La Vierge Marie dit : Je suis comme une mère qui a deux enfants ; mais ils ne
peuvent atteindre aux mamelles de leur mère, d’autant qu’elles sont trop froides
et sont en une maison trop froide. Néanmoins, la mère les aime tellement qu’elle
les couperait volontiers, s’il était possible, pour leur utilité.
Je suis en vérité Mère de miséricorde, d’autant que je fais miséricorde à tous
ces misérables qui me la demandent. J’ai deux enfants : l’un s’appelle la
contrition de ceux qui faillent contre Dieu, mon Fils ; le second est la volonté
de se corriger des fautes commises. Mais les deux enfants sont trop froids, et
ils n’ont aucune chaleur d’amour, et ne ressentent aucun plaisir divin, et la
maison de leur âme est si froide des flammes des consolations divines, qu’ils ne
peuvent s’approcher de mes divines mamelles.

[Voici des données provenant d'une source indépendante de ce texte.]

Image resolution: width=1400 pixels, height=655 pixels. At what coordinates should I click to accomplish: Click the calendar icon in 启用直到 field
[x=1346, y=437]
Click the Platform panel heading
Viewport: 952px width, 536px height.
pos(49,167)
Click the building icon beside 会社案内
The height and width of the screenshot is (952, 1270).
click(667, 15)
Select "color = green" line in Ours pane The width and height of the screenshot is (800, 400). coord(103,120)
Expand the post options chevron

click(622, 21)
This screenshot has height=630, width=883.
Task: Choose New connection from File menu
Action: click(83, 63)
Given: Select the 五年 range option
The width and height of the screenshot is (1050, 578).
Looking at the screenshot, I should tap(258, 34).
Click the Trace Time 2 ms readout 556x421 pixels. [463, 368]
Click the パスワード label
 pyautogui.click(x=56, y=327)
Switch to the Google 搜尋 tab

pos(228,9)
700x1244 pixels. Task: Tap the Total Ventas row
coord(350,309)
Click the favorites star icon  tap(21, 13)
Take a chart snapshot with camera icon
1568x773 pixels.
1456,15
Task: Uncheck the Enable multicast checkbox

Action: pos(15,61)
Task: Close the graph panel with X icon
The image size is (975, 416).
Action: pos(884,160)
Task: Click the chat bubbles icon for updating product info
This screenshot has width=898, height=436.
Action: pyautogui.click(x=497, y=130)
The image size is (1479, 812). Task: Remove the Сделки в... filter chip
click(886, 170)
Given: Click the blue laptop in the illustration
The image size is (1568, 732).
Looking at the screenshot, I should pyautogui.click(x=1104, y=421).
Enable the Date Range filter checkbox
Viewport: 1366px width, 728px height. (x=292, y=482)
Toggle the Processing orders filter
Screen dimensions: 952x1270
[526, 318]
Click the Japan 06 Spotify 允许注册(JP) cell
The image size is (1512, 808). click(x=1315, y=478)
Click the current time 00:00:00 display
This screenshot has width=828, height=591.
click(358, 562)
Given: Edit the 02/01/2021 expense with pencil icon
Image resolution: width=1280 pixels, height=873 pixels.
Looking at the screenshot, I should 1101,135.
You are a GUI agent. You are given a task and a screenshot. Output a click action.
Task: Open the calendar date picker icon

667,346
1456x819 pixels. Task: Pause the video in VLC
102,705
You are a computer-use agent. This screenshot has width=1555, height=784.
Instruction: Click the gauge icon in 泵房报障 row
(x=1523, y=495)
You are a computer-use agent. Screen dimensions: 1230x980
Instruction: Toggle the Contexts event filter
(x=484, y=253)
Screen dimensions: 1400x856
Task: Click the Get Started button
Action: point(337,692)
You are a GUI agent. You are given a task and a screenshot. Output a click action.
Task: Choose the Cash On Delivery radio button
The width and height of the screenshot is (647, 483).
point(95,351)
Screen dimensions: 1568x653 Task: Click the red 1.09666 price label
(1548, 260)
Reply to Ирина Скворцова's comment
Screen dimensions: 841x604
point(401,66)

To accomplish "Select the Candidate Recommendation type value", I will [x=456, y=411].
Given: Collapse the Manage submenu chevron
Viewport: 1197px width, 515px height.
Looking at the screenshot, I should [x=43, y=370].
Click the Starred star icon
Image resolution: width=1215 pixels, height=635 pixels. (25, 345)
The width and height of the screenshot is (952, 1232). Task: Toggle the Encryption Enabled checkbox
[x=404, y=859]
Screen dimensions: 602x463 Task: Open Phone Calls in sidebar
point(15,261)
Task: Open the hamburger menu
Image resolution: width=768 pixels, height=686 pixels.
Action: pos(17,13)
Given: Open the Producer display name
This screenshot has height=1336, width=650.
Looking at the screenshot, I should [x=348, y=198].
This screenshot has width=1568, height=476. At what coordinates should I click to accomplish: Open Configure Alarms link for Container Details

Lors, mon Fils me répondit : Ma Mère bien-aimée, j’enverrai pour l’amour de vous
une scintille de feu en leur maison, de laquelle on pourra allumer un grand feu.
Qu’on garde, fomente et nourrisse La scintille, et qu’on en chauffe vos enfants,
afin qu’ils puissent recevoir vos mamelles.
Après, la Mère parlait à l’époux, disant : celui-là pour l’amour duquel vous me
priez eut une spéciale dévotion envers moi ; et bien qu’il se soit plongé en des
misères infinies, il se confiait néanmoins en mon secours, et eut quelque amour
envers moi, mais point envers mon Fils, ni crainte ; et partant, s’il eût été
alors appelé du monde, il eût été tourmenté éternellement. Mais d’autant que je
suis pleine de miséricorde, c’est pour cela aussi que je ne l’ai pas oublié ;
mais il y a encore quelque espérance du bien à ma considération. S’il se voulait
aider soi-même, car il a maintenant contrition des péchés commis, et volonté de
s’en amender ; mais il est trop froid en la charité et dévotion ; partant, afin
qu’il puisse être chauffé et recevoir mes mamelles, on doit envoyer ma scintille
en son âme, c’est-à-dire, la considération de la passion de mon Fils, qu’il doit
assidûment méditer.
Et de fait, qu’il considère ce que le Fils de Dieu et le Fils de la Vierge, qui
est un Dieu avec le Père et le Saint-Esprit, a souffert et enduré ; comment il a
été lié, souffleté ; comment on lui a craché au visage ; comment il a été
fouetté jusqu’au dedans, de sorte qu’on arrachait la chair avec les fouets ;
comment ayant tous les os désemboités et tous les nerfs étendus, il était pendu
au gibet avec grande douleur ; comment, criant en la croix, il rendit l’esprit.
S’il souffle souvent cette bluette, il s’échauffera, et je l’appliquerai à mes
mamelles, c’est-à-dire, à deux vertus que j’ai eues, savoir : la crainte de Dieu
et l’obéissance ; car bien que je n’aie jamais péché, je craignais toutefois à
toute heure afin que, ni par parole ne par démarche, je n’offensasse mon Dieu.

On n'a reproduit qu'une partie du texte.